Opportunities for “wasted” time abound. If a case worker goes out looking for a client and doesn’t find them—a common situation when trying to find unsheltered people, especially in a city that sweeps encampments—that time doesn’t count. If a case manager is new and still in training, or in the process of convincing someone to sign up for the program, that time doesn’t count. And if everything goes perfectly but the case notes are too short, or too long, or don’t include the right kind of details to convince the third-party administrator reviewing a person’s forms, that time doesn’t count either.

Because Foundational Community Supports isn’t a reliable source of funding, service providers don’t typically rely on it to fund entire programs; instead, they “braid” FCS with other funding sources to create a stable foundation for ongoing programs. The constant documentation and pressure to monetize every interaction with unsheltered clients can make it harder to build relationships with unsheltered people. According to one experienced homeless service provider, FCS is “just not really how rapport-based type outreach services relationships work, or how they’re usually delivered.”

Multiple people with Medicaid billing experience mentioned the concept of the “golden thread”–  a consistent narrative through every piece of documentation that explains why the person needs specific services and how each of those services are helping them achieve their self-determined goals. Failure to convincingly document that “thread” is “why a lot of claims get denied,” one former service provider said.

“We are comfortable that that’s a good number, but we’re not going to know until we start doing it and we’ll build a better and better understanding of what a successful reimbursement package is.”—KCRHA Chief Administrative Officer Meg Barclay

Facing pushback from board members last week, Dones pointed that the agency still has money left over from We Are In’s original $10 million commitment to pay for the program through 2023 and potentially beyond, if getting funds through Medicaid proves more challenging than the agency anticipates. And, KCRHA Chief Administrative Officer Meg Barclay noted, the KCRHA is consulting with the Corporation for Supportive Housing, which trains service providers to do Medicaid billing, to learn how to maximize their reimbursements.

Even so, Barclay added, Medicaid is “kind of a black box—sort of strange. So we are comfortable that that’s a good number, but we’re not going to know until we start doing it and we’ll build a better and better understanding of what a successful reimbursement package is.”

Debbie Thiele, CSH’s managing director for the western United States, told PubliCola last year that FCS is “designed to be as user-friendly as possible to a group of providers who are not health care providers.”

One implementation board member, Simha Reddy, said he saw the KCRHA’s effort to fund Partnership for Zero through Medicaid as an experiment that could be helpful to other nonprofit providers who could “jump on the bandwagon” and “learn alongside us.”

And Dones pointed out that the KCRHA won’t be the only government entity to rely on Medicaid funding to run a homelessness program—Spokane, they said, “funds a huge portion of their system” with Foundational Community Supports.
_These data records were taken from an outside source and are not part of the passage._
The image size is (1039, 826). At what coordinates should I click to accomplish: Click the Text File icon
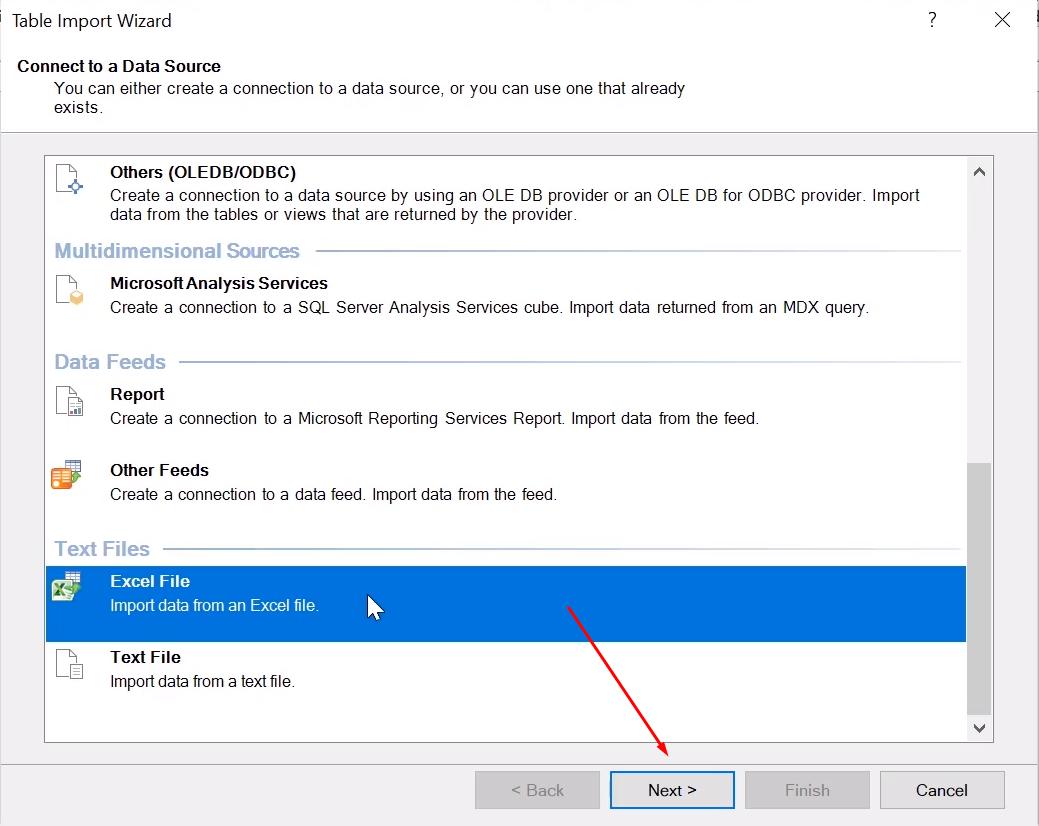click(67, 665)
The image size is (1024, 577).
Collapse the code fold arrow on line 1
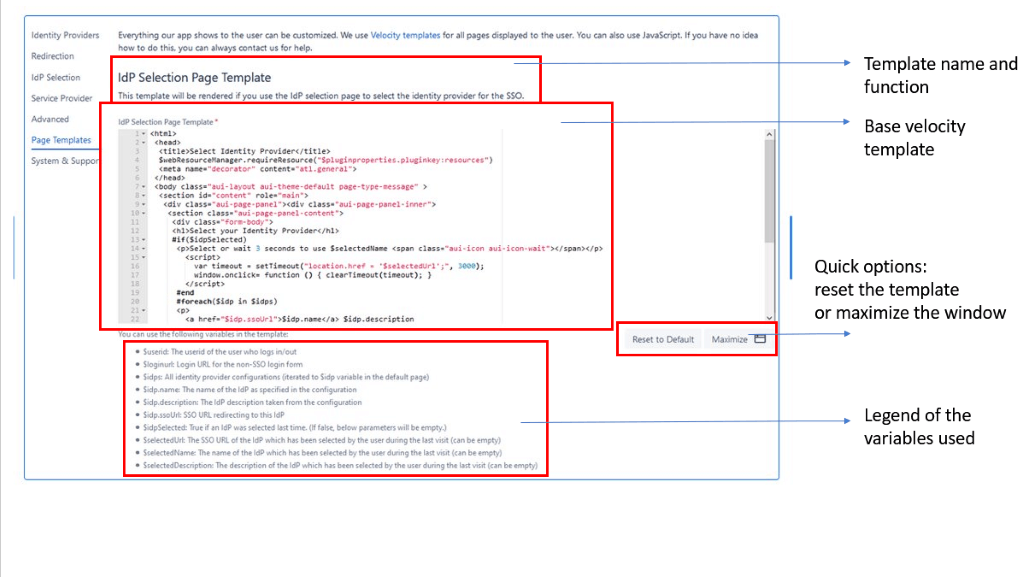pos(143,133)
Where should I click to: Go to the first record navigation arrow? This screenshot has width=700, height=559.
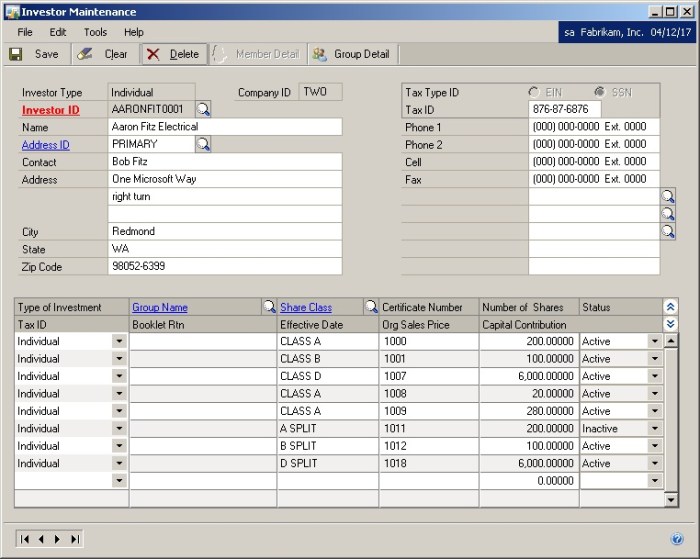point(26,539)
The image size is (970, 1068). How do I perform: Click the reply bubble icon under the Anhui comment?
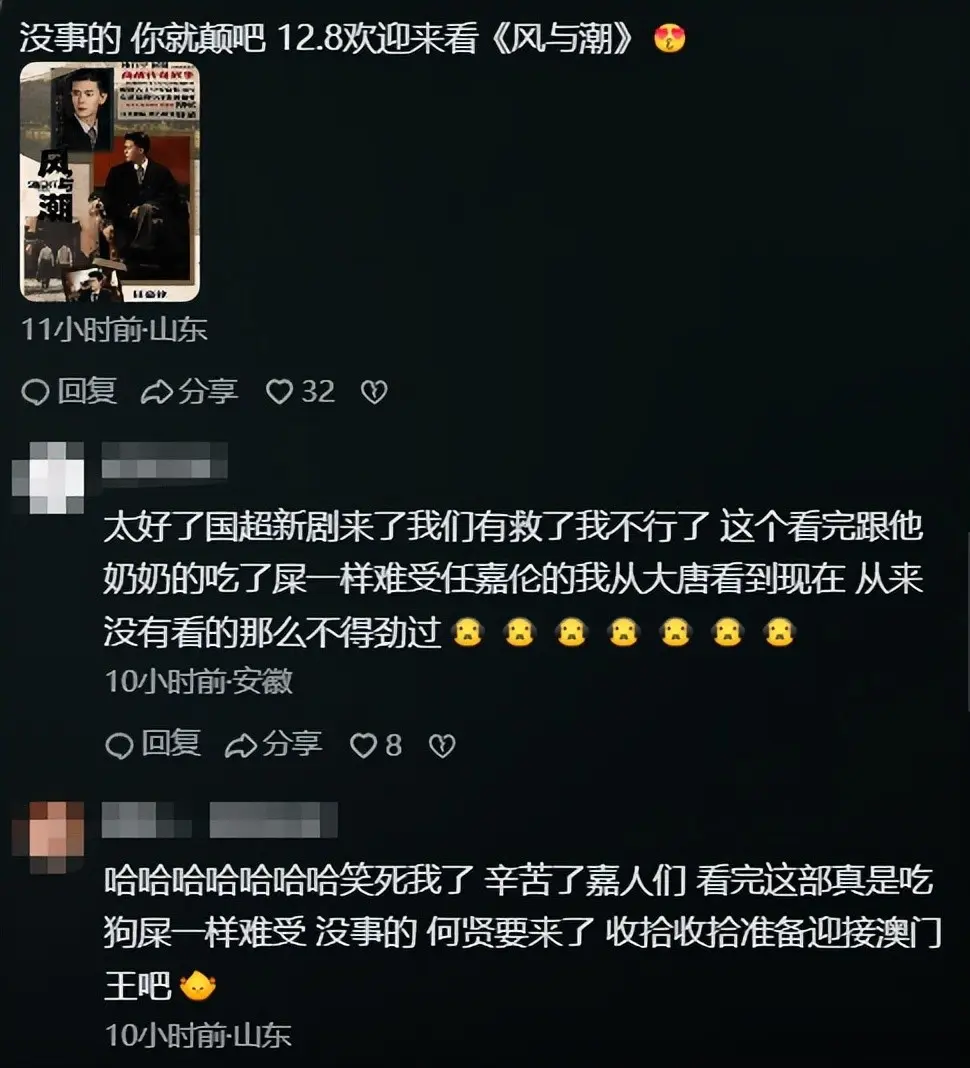pyautogui.click(x=119, y=745)

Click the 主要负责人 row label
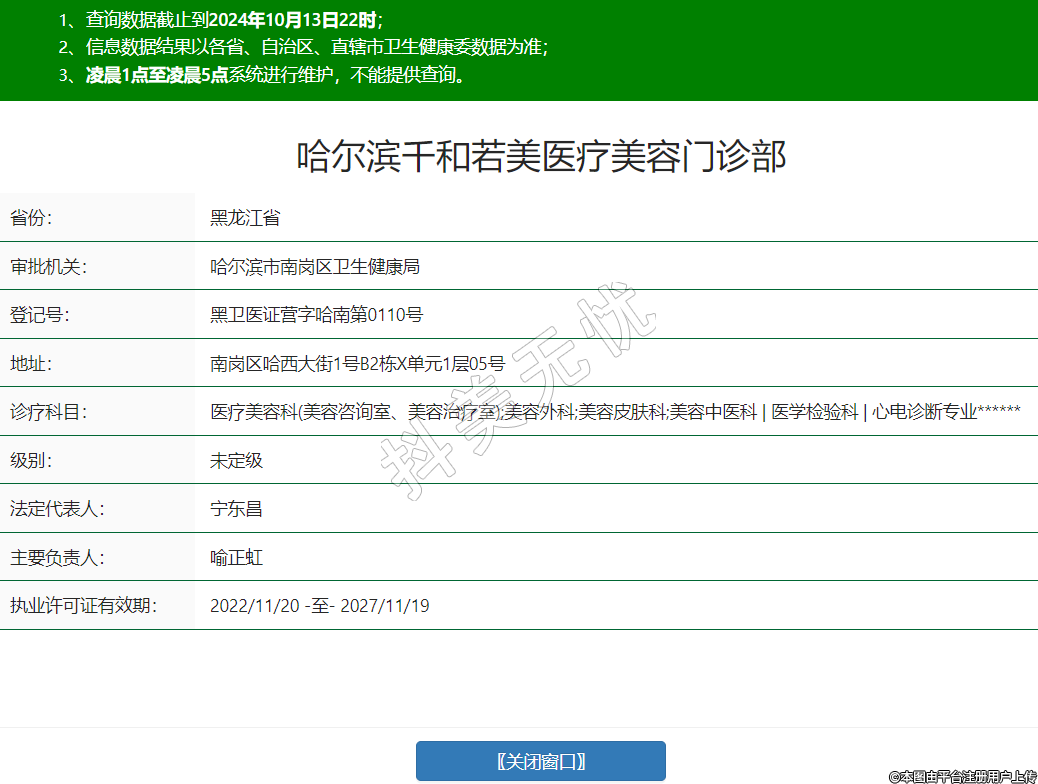point(57,558)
“I do think that the discussion around the difficulty of these dollars is not actually borne out by even our neighbors in Washington,” Dones told the implementation board last week. However, service providers who spoke with PubliCola said Spokane is both smaller (with a homeless population of around 1,800) and more affordable than King County, making it easier to house people in private-market housing and help them stay there.

The budget both boards approved last week isn’t a final spending plan. The KCRHA will send it to its two primary funders, King County and the city of Seattle, later this year, and adopt a finalized budget in December. What the votes represent is a bet on Dones’ plan to fund Partnership for Zero, which will otherwise run out of funding next year.

Editor’s note: Due to a transcription error by the author, the original version of this story incorrectly attributed Backus’ quote to Seattle Deputy Mayor Tiffany Washington.